Mathematics Colloquia and Seminars

In modern statistical practice, one often encounters $n\times p$ data matrices with $n$ and $p$ both large. Classical statistical multivariate analysis (T.W Anderson 1963) fails to apply in this setting. Using random matrix theory, Johansson (2000) and Johnstone (2001) recently shed light on the behavior of the largest eigenvalue of a complex Wishart matrix when the true covariance is $\mathrm{Id}$. Specifically, when the entries of the $n\times p$ matrix $X$ are i.i.d ${\cal N}(0,1/\sqrt{2})+i{\cal N}(0,1/\sqrt{2})$ and $n/p\rightarrow \rho \in (0,\infty)$, they showed - among other things - that $l_1^{(n,p)}$, the largest eigenvalue of the empirical covariance matrix $X^*X$, converges in distribution to $W_2$ (after proper recentering and rescaling), a random variable whose distribution is the Tracy-Widom law appearing in the study of GUE . We will discuss two extensions of this result.
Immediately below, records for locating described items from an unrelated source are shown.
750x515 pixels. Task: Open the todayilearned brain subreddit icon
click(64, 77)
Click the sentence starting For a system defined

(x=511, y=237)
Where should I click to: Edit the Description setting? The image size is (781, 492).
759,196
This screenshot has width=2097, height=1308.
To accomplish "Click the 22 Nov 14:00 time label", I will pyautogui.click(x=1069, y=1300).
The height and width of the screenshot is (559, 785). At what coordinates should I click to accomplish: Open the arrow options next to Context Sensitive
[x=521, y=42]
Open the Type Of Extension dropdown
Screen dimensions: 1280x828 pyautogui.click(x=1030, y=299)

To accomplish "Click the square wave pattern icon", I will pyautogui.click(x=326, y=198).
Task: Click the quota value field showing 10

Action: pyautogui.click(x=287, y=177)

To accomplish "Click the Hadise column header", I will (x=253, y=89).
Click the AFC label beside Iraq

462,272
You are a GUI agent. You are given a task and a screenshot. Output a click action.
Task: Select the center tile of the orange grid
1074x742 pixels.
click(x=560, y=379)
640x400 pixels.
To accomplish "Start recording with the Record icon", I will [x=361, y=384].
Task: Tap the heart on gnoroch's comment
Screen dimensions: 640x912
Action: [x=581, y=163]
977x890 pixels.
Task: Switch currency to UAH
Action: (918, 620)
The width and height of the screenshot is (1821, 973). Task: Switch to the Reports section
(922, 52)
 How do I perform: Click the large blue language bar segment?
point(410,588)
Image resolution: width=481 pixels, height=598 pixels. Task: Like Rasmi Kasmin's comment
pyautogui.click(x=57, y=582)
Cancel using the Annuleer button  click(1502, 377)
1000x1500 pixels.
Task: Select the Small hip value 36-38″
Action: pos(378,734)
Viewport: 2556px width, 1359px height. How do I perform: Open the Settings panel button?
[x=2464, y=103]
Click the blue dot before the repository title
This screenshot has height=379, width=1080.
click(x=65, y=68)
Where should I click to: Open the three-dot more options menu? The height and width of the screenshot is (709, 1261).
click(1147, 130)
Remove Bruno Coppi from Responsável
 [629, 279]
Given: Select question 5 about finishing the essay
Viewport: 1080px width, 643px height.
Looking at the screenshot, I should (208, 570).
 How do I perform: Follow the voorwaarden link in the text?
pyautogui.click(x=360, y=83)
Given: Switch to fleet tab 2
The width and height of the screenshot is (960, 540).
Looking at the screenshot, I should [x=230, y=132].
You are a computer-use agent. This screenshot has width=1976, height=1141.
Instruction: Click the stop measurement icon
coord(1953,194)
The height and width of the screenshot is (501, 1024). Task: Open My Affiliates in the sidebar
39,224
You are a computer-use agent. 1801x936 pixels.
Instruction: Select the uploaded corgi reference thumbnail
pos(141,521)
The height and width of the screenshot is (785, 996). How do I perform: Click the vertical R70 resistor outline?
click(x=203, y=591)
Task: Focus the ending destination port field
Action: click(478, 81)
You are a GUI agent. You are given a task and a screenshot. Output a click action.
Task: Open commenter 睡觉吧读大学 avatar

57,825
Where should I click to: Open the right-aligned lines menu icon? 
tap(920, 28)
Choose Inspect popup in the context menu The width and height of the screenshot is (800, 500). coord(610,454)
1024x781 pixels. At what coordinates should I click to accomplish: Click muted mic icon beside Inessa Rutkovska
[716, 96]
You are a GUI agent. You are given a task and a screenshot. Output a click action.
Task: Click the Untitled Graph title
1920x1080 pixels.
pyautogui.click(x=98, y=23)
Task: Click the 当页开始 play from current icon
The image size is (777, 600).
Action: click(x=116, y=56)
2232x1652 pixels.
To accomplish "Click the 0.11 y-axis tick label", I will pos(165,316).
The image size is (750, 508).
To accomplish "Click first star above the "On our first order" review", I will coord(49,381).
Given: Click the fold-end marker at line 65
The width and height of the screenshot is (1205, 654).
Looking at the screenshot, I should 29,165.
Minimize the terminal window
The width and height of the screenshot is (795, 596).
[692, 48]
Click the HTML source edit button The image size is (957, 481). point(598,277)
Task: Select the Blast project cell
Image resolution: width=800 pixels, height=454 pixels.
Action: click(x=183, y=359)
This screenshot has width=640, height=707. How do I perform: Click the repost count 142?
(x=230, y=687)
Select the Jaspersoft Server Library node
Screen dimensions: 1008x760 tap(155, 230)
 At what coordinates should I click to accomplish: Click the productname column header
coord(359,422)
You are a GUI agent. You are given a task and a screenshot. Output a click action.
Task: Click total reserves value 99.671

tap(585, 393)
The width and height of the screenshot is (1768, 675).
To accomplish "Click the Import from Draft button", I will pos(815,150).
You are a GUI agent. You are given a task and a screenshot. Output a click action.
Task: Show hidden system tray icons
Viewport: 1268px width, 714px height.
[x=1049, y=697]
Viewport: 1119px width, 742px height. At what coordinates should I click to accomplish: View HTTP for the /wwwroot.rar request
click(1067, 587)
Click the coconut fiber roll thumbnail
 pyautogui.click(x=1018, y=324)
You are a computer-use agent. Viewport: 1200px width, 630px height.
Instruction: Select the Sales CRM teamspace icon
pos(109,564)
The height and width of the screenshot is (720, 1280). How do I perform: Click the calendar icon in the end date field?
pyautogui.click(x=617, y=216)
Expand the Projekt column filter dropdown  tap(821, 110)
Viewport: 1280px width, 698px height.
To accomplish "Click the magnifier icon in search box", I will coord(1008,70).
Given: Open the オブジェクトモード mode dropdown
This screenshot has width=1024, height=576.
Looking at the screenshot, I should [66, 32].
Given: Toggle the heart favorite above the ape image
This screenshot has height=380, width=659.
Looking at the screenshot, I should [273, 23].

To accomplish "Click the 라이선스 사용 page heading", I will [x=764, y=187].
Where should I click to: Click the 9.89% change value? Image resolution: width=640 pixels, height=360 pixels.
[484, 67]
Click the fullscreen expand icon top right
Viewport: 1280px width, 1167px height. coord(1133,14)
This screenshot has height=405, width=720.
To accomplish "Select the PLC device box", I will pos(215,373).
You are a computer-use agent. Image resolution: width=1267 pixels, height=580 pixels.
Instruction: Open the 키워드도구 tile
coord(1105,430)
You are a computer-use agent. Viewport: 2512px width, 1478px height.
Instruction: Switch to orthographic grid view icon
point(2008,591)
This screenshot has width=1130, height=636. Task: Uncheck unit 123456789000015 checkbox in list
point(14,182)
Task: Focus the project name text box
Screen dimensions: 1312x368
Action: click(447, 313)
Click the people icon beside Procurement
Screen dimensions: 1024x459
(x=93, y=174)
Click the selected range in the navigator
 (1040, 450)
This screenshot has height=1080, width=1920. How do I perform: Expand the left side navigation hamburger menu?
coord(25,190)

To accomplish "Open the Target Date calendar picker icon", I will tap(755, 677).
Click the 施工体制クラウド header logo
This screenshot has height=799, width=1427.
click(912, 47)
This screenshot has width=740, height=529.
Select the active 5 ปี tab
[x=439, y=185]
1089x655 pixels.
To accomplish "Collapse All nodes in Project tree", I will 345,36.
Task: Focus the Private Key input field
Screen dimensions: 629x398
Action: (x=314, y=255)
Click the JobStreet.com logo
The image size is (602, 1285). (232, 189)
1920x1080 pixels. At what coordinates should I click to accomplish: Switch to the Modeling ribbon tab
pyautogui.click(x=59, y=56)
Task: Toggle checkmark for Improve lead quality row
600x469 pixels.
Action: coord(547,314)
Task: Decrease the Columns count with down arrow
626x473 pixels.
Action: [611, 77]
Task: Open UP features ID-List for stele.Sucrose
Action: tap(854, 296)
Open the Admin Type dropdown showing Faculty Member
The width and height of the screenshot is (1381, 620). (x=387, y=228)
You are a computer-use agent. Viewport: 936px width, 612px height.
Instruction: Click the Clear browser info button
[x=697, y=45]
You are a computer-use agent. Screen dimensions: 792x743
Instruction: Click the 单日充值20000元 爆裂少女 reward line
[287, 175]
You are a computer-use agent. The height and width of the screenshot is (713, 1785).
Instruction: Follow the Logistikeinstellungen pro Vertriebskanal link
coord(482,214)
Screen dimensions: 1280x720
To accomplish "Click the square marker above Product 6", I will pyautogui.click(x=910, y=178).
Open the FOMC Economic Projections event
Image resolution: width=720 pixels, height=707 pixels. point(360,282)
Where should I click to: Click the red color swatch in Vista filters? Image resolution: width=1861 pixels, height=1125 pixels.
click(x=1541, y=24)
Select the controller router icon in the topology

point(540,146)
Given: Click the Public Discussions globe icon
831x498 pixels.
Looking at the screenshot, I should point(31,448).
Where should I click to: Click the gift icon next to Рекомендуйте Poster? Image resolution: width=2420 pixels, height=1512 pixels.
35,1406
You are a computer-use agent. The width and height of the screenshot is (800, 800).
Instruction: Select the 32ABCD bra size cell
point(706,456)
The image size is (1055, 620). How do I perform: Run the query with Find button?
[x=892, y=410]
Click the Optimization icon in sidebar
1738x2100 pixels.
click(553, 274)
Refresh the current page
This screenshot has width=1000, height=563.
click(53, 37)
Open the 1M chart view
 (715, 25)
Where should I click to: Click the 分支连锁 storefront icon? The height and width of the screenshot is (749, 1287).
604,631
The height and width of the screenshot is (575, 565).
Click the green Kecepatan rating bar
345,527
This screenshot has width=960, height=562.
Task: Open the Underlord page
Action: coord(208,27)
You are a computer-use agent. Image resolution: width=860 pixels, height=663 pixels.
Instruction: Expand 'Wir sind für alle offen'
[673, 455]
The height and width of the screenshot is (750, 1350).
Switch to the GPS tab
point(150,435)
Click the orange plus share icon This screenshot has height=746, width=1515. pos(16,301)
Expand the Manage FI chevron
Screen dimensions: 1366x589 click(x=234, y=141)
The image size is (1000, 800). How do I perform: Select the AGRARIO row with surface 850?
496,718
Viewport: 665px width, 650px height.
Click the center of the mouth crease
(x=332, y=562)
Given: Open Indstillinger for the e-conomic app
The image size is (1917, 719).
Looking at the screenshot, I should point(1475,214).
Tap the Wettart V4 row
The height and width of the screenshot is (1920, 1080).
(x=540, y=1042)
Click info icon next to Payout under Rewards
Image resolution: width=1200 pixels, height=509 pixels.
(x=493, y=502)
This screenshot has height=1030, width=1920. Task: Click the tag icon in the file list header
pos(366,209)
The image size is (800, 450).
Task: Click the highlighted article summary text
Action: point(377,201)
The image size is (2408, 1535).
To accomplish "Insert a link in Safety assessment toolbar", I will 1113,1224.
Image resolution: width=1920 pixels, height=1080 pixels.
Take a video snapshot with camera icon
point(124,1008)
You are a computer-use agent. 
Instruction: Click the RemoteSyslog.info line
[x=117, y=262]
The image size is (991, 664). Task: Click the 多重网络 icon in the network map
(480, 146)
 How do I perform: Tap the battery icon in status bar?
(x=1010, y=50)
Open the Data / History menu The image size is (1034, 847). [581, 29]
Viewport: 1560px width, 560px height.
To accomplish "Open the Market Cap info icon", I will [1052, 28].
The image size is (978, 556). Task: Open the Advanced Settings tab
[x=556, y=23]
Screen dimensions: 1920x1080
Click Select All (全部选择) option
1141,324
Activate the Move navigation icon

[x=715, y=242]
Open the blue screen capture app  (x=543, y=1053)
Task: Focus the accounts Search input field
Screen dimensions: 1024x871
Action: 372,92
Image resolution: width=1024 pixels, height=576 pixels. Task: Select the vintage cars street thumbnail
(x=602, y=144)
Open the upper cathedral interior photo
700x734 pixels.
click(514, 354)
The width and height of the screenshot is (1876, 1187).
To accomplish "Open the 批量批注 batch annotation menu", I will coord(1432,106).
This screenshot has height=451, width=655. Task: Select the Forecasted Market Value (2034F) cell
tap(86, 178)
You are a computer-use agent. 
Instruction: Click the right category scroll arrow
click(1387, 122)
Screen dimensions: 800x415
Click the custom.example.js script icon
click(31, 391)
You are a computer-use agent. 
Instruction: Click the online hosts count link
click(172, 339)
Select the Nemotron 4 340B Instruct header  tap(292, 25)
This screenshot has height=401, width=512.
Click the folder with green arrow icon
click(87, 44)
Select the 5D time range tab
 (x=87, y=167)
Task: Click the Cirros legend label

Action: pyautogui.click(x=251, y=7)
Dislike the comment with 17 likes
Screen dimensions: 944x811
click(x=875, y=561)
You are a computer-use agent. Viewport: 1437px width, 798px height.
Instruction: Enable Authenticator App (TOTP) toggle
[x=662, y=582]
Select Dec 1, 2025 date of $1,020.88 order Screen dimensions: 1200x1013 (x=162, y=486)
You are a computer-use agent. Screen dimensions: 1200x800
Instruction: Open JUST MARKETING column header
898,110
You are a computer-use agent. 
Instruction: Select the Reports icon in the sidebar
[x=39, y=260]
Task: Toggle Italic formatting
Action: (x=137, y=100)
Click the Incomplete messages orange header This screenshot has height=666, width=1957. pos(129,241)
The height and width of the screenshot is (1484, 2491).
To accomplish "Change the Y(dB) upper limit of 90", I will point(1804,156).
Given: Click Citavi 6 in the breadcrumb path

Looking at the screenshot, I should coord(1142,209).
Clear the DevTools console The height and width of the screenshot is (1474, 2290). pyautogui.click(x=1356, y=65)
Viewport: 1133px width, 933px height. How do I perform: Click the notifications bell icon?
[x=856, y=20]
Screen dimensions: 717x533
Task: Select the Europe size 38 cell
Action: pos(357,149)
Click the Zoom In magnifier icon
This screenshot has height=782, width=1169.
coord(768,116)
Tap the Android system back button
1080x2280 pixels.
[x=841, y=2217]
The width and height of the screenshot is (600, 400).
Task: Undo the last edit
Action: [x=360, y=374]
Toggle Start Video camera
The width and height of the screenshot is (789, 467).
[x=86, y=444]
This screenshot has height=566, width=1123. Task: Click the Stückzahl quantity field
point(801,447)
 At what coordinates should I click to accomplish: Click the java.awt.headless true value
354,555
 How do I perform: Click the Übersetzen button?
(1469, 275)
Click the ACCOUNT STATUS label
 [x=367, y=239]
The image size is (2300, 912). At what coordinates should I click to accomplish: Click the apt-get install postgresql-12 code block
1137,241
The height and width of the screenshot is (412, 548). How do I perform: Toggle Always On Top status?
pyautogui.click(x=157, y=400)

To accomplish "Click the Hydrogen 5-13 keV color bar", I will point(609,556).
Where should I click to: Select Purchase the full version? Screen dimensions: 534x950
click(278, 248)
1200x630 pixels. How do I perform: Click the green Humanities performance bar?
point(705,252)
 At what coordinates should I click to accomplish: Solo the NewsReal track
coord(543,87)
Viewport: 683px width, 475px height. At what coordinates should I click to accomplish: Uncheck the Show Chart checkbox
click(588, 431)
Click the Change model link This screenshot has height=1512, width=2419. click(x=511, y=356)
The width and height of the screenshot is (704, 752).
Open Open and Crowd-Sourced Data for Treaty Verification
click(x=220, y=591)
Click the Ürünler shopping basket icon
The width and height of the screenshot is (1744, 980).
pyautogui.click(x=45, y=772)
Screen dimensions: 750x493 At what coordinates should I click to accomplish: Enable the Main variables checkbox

First, we will explain that in this situation, one can find centering and scaling sequences $\mu_{n,p}$ and $\sigma_{n,p}$ such that $P((l_1^{(n,p)}-\mu_{n,p})/\sigma_{n,p}\leq s)$ tends to its limit at rate at least 2/3. Second, we will consider the case where the rows of $X$ are $p$-dimensional independent vectors with distribution ${\cal N}(0,\Sigma_p/\sqrt{2})+i{\cal N}(0,\Sigma_p/\sqrt{2})$. For a quite large class of matrices $\Sigma_p$ (including for instance well-behaved Toeplitz matrices), it turns out that $l_1^{(n,p)}$ converges again to $W_2$. We will give (numerically) explicit formulas for centering and scaling sequences in this setting and highlight connections between this result and work of Bai, Silverstein and co-authors about a.s behavior of the largest eigenvalue of random covariance matrices. Finally, time permitting, we will illustrate how these and related theoretical insights might be used in statistical practice.